Often, activists and pundits alike turn to life expectancy and infant mortality rate data to conclude that there is a direct correlation between better quality of life and a country’s healthcare system. However, utilizing statistics without presenting the proper reasoning behind them can be exceptionally misleading. Blatantly pointing at life expectancy and our infant mortality rate is a deeply flawed way of thinking about the quality of a country’s healthcare system.

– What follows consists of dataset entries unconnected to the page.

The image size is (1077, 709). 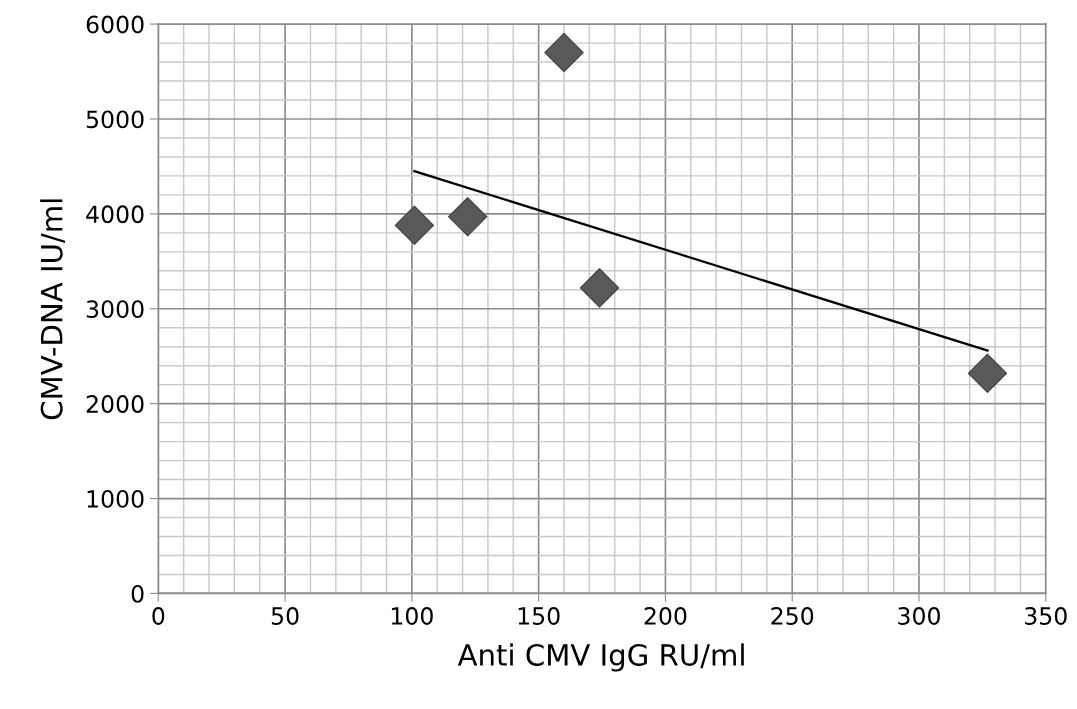 I want to click on x-tick-label: 250, so click(x=792, y=616).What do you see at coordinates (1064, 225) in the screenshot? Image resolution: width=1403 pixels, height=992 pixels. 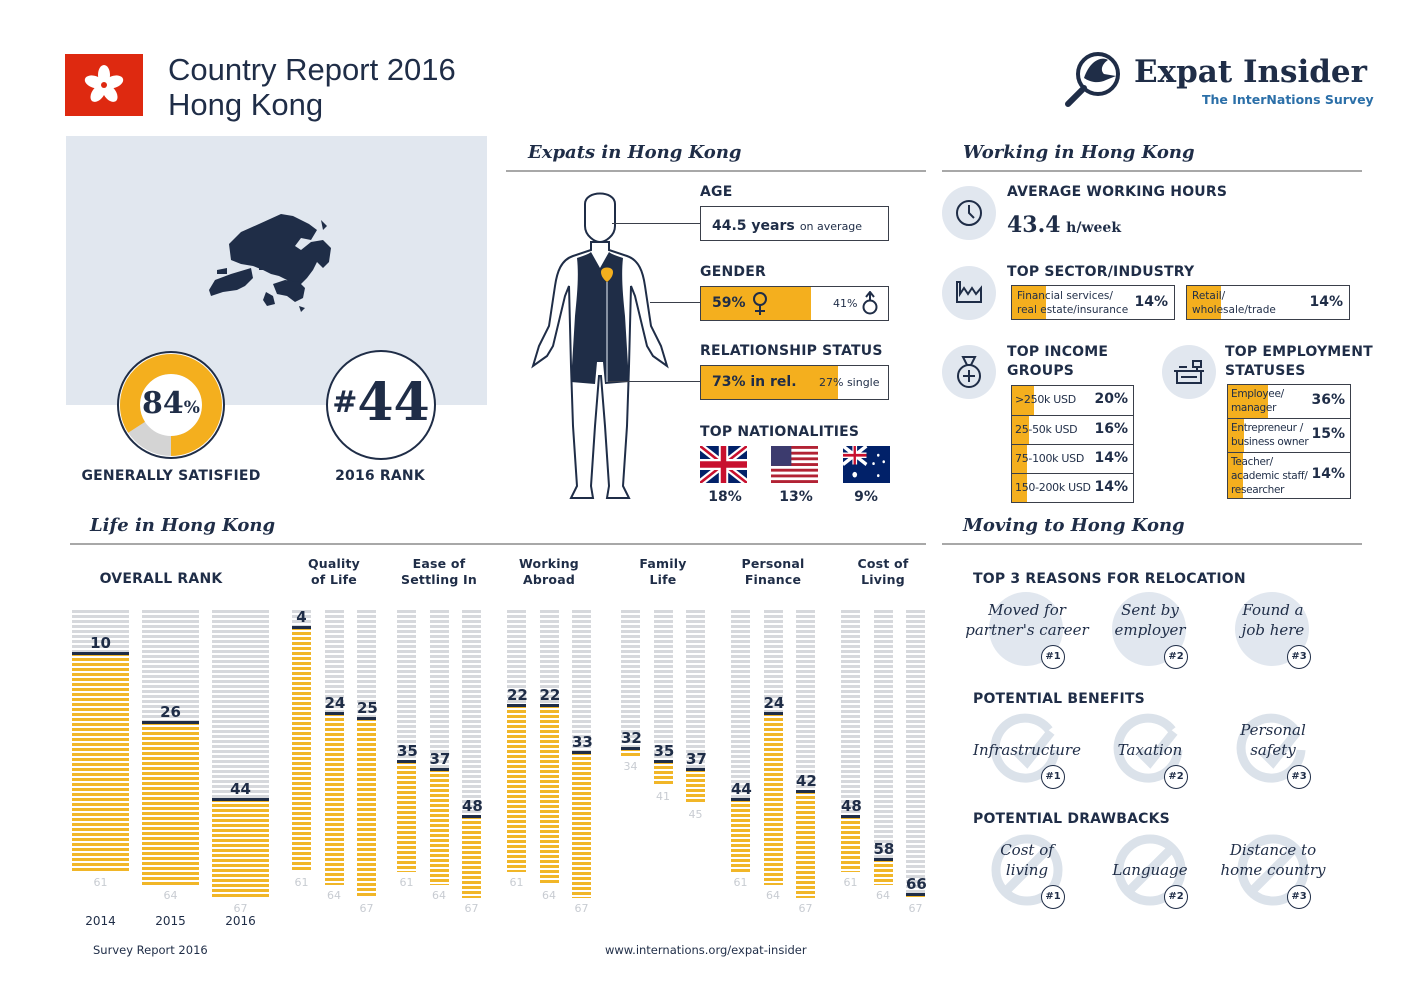 I see `hours-value-row: 43.4 h/week` at bounding box center [1064, 225].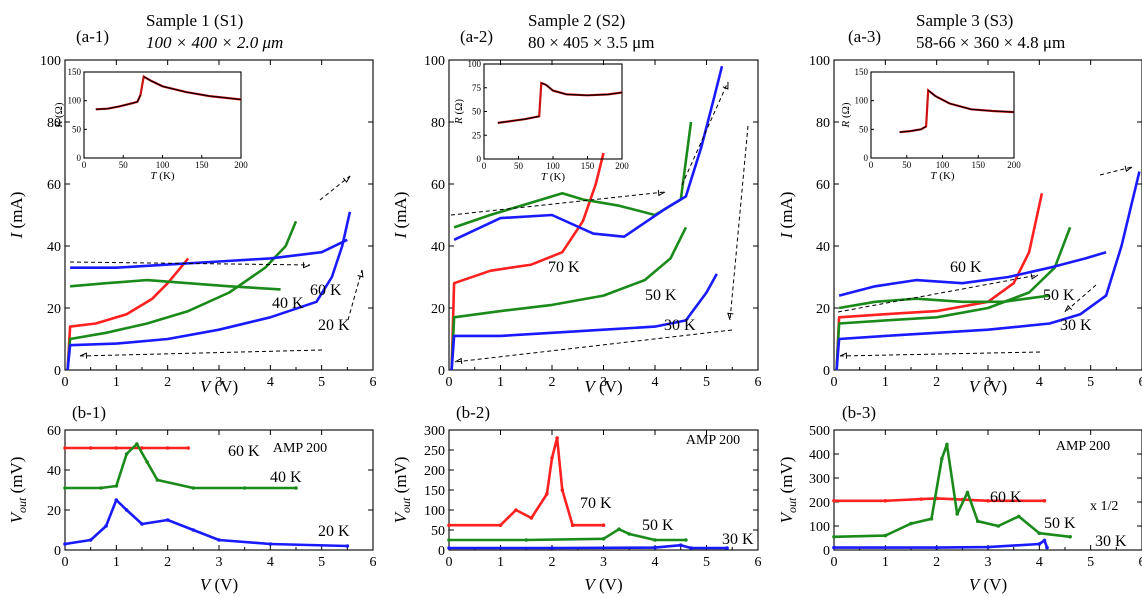  What do you see at coordinates (438, 186) in the screenshot?
I see `y-tick-label: 60` at bounding box center [438, 186].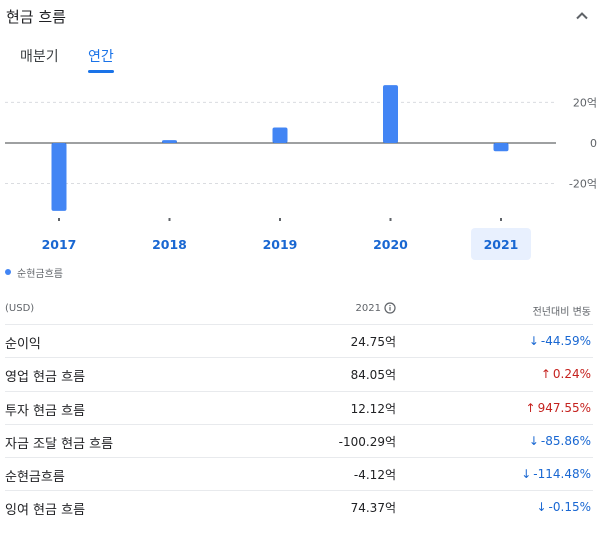 This screenshot has width=602, height=533. I want to click on chevron-up-icon, so click(582, 16).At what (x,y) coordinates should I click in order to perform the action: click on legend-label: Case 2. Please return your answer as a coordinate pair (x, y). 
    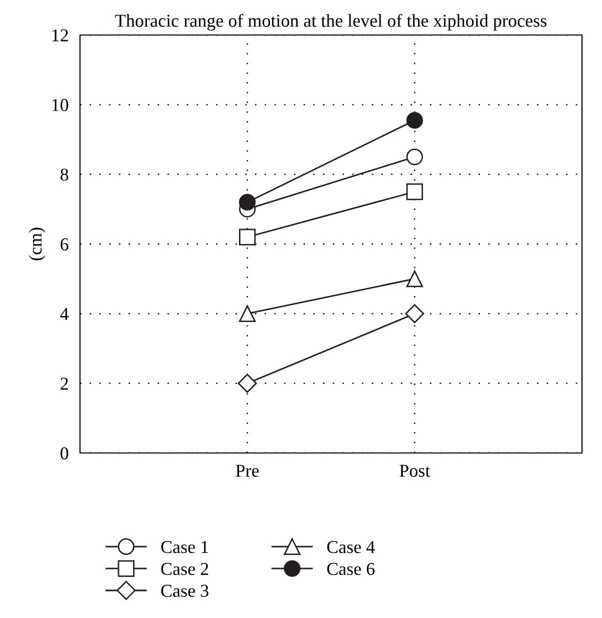
    Looking at the image, I should click on (184, 569).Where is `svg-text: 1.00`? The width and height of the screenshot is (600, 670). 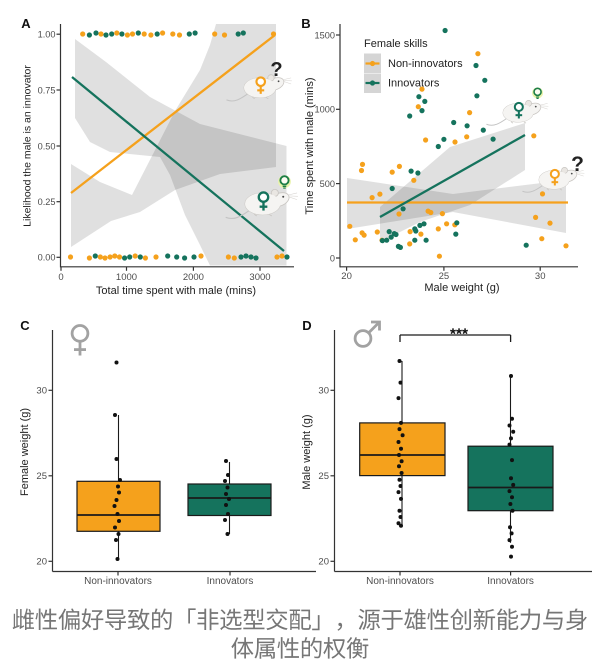
svg-text: 1.00 is located at coordinates (47, 35).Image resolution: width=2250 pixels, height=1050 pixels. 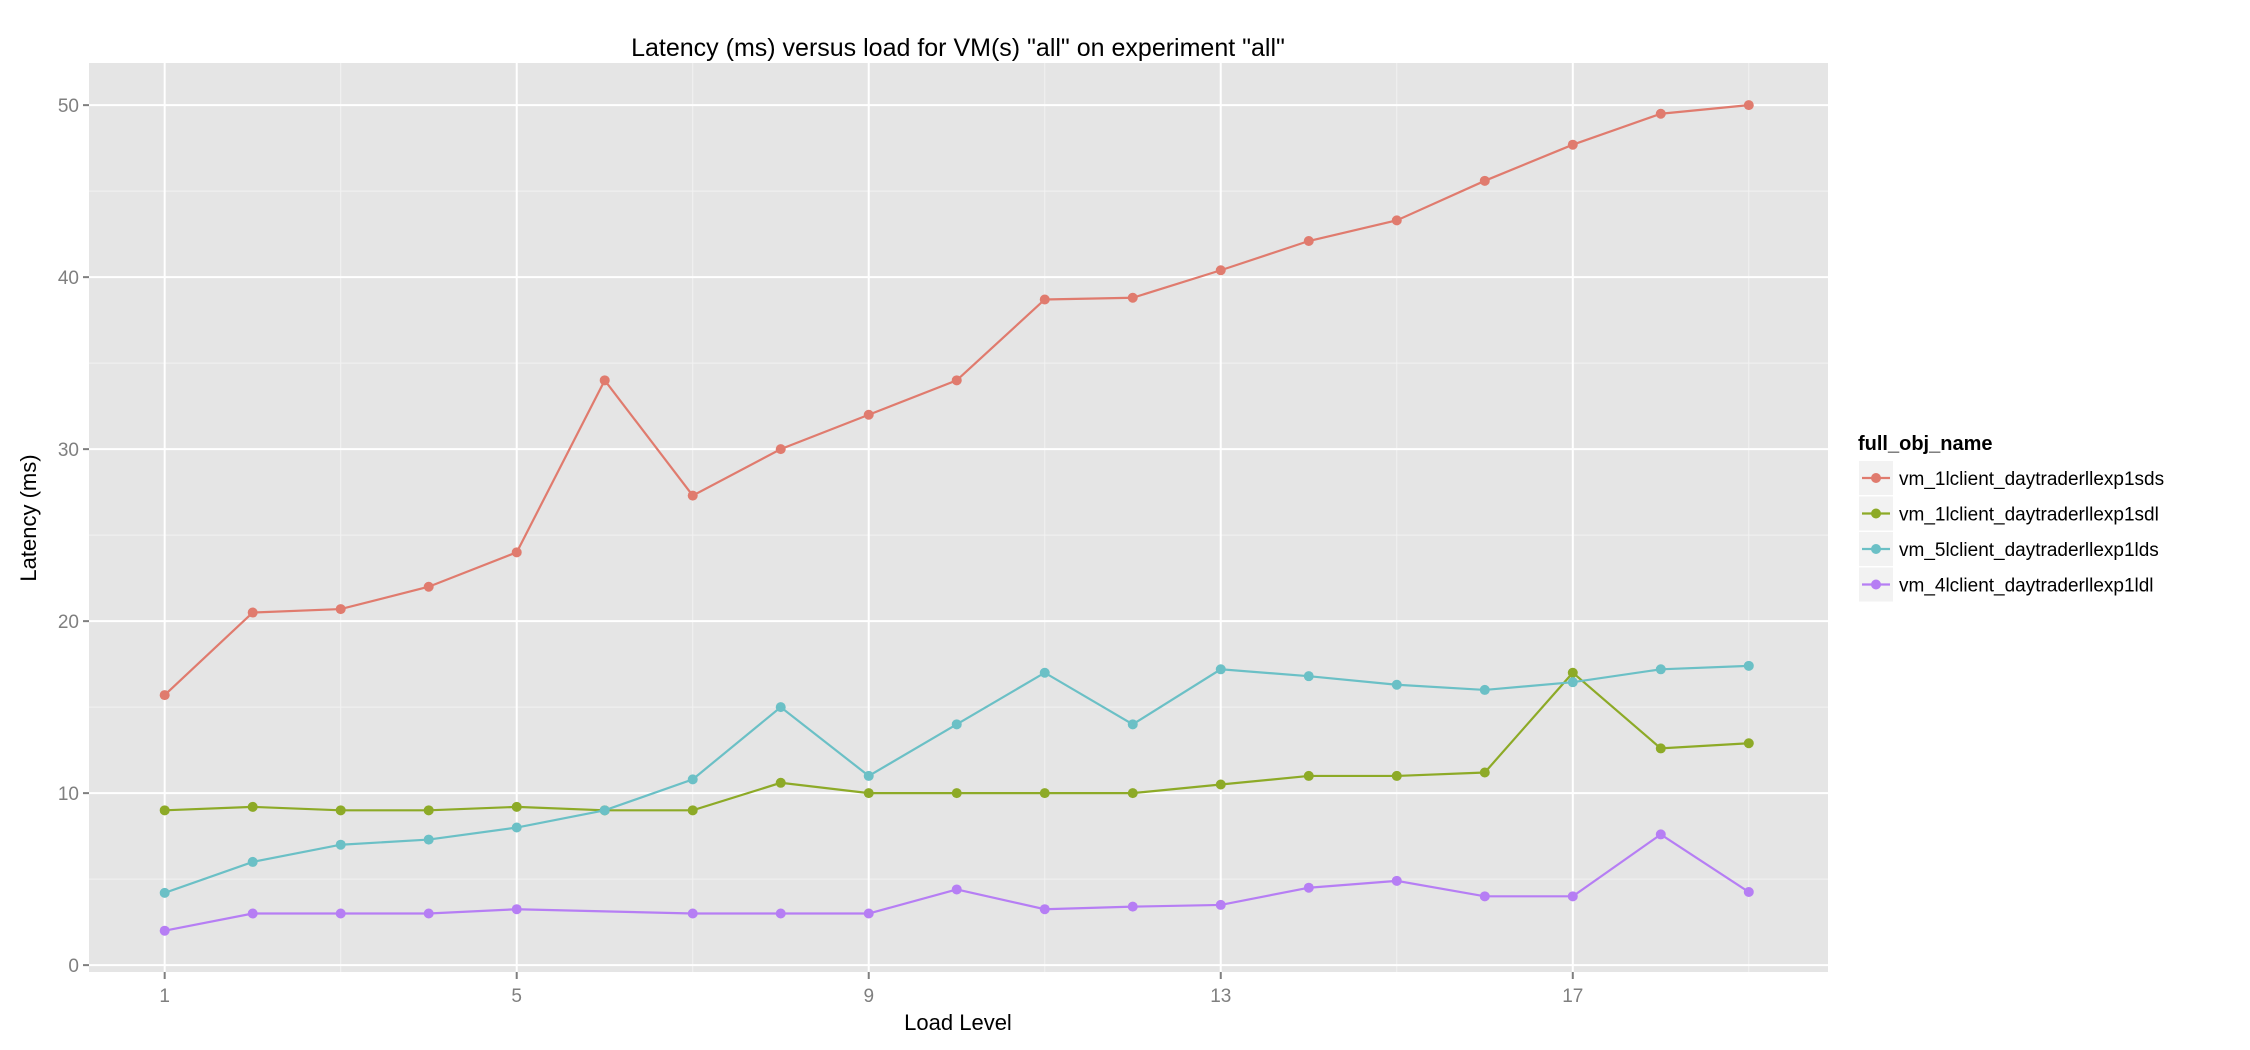 I want to click on legend-item-label: vm_1lclient_daytraderllexp1sdl, so click(x=2029, y=516).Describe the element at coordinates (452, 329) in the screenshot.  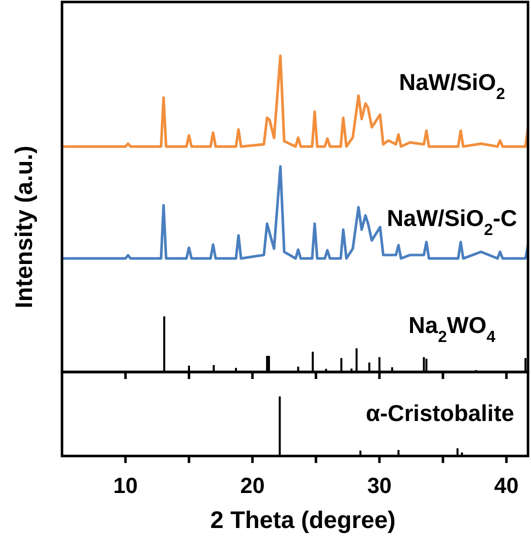
I see `series-label: Na$_{2}$WO$_{4}$` at that location.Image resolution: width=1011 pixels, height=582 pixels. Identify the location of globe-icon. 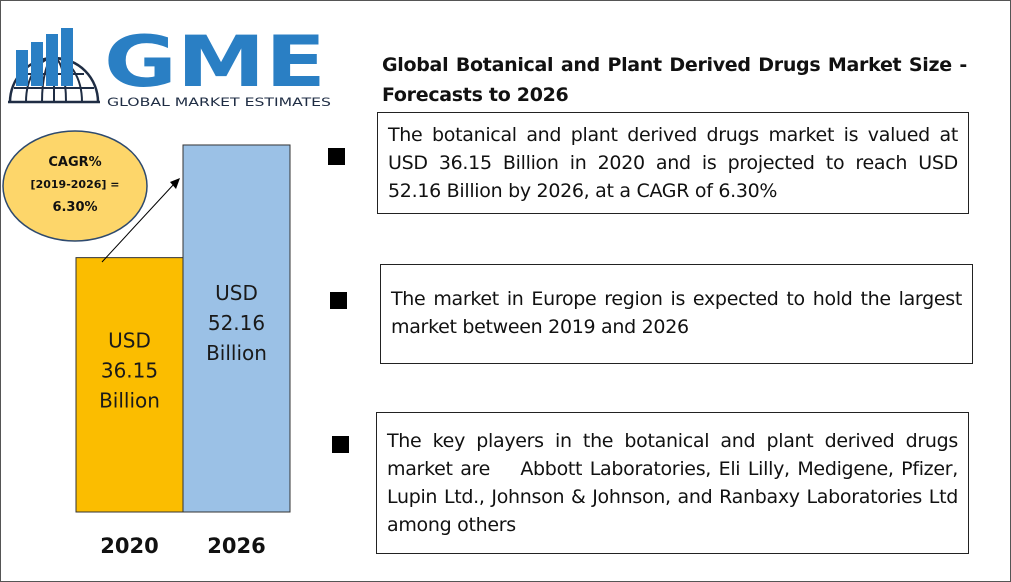
(54, 66).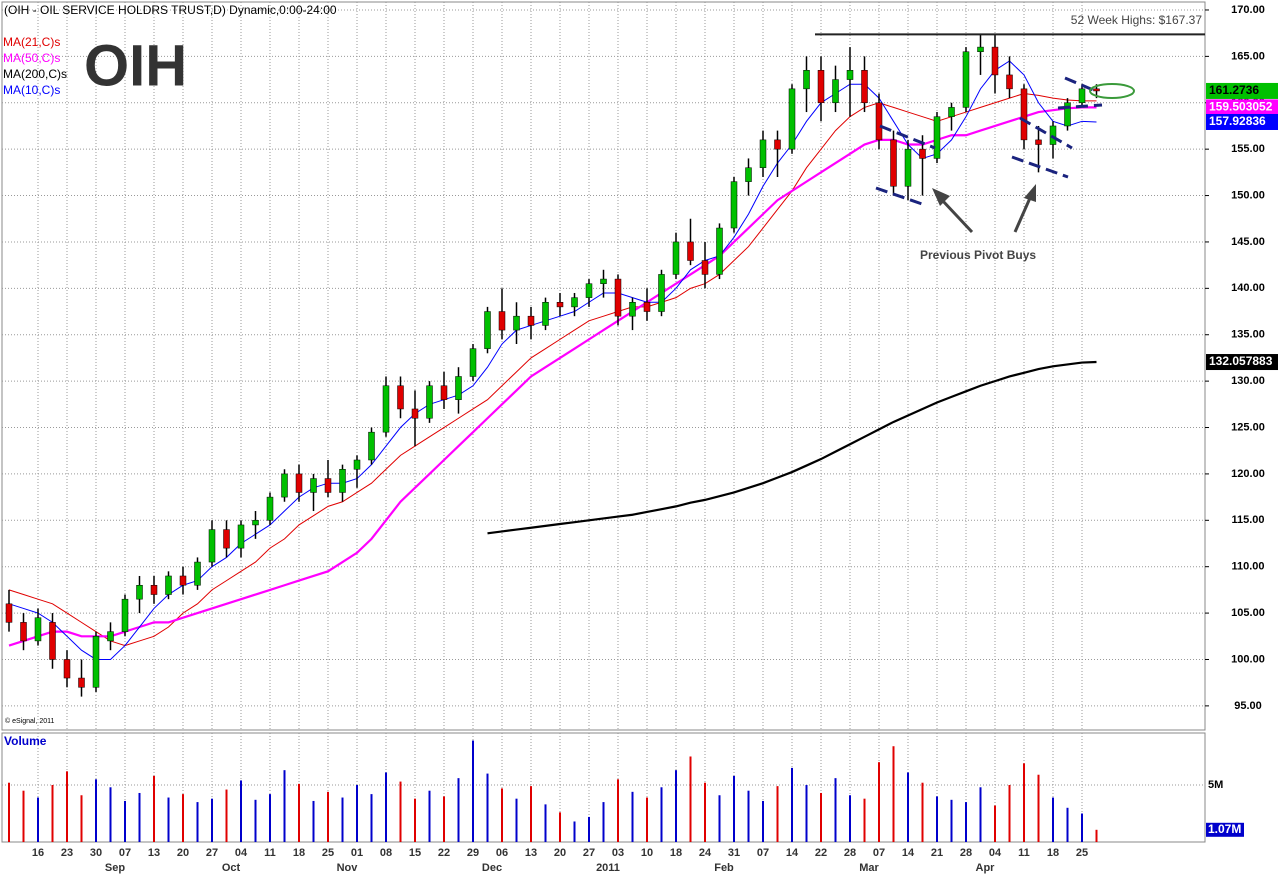  Describe the element at coordinates (1248, 659) in the screenshot. I see `y-tick-label: 100.00` at that location.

Firstly, life expectancy is determined by numerous exogenous factors other than the delivery system of health services that vary from country to country based. These include the prevalence of smoking, environmental factors, physical activity levels, the use of opiates, obesity, the list goes on. That is, in a country where daily habits and social conditions foster more overweight, drug-abusing people, any health care system will be starting with a less healthy population in general — even before any treatment options are even considered. As Samuel Preston and Andrew Stokes conclude in their study “Contribution of Obesity to International Differences in Life Expectancy”: “The high prevalence of obesity in the United States contributes substantially to its poor international ranking in longevity.” Similarly, in a separate study, Preston, Stokes, and Yana Vierboom found that as Americans became heavier from 1988 to 2011, this “has reduced life expectancy at age 40 by 0.9 years in 2011 and accounted for 186,000 excess deaths that year.” They conclude that obesity has become a significant factor in slowing down improvement in U.S. life expectancy compared to other countries. Further, if we follow the common conclusion that life expectancy and quality of healthcare were directly correlated, immigrants from countries with higher life expectancies would be expected to have a lower life expectancy in the U.S. However, let’s take the case of Japanese Americans to illustrate otherwise. At 84.2 years, Japan has the longest life expectancy of all industrialized countries, about six years longer than the United States. One would not expect Japanese-Americans to live as long as their counterparts in Japan, but they do.

As for infant mortality rate, the United States has an infant mortality rate of 5.7 per 1,000 births while other countries like Japan have a rate of only 1.1, Sweden 2.1, and Canada 4.2. Why is this so? Critics of the American healthcare system believe this is irrefutable evidence for the case of socialized medicine. However, like life expectancy, there are several other factors outside of a country’s healthcare system that contributes to the high infant mortality rate. As a multiethnic country, race constitutes a significant factor in the infant mortality rate as different racial groups have different likelihoods of birthing a low-weight baby. For example, African American women deliver small babies at twice the rate of white women controlling the mother’s age, income, prenatal visits, and education. Although these disparities are not fully understood, studies of twins have suggested 40 percent of the variation is due to genetics. Secondly, not all infant mortality rates are measured equally across the world. In the U.S., very-low-birth-weight infants have a much greater chance of being brought to term with the latest medical technologies. Some of those low‐​birth‐​weight babies die soon after birth, which boosts our infant mortality rate, but in many other Western countries, those high-risk, low‐​birth‐​weight infants are not included when infant mortality is calculated. These nonviable babies who die quickly after birth are recorded as live births in the U.S., but are more likely to be classified as stillbirths in other countries, especially if they die before birth is legally registered. This substantially inflates the infant mortality rate in our country. If a baby in Hong Kong or Japan is born alive but dies within the first 24 birth, he or she is reported as a “miscarriage” thus not affecting the country’s infant mortality rate. According to the calculation procedures in countries like Canada, Germany, and Austria, a premature baby weighing less than 500 grams is not considered a live birth. In Switzerland and other parts of Europe, a baby born less than 30 centimeters long is not counted as a live birth either. In these cases, the infant mortality rate remains the same.

Critics frequently use comparisons of infant mortality and life expectancy to accuse the United States of providing inadequate health care and to advocate for increased government regulation. However, reported infant mortality and life expectancy data do not accurately demonstrate that the U.S. is inferior in health care provision, because they involve simplistic comparisons of inconsistent measures, which omit many important factors.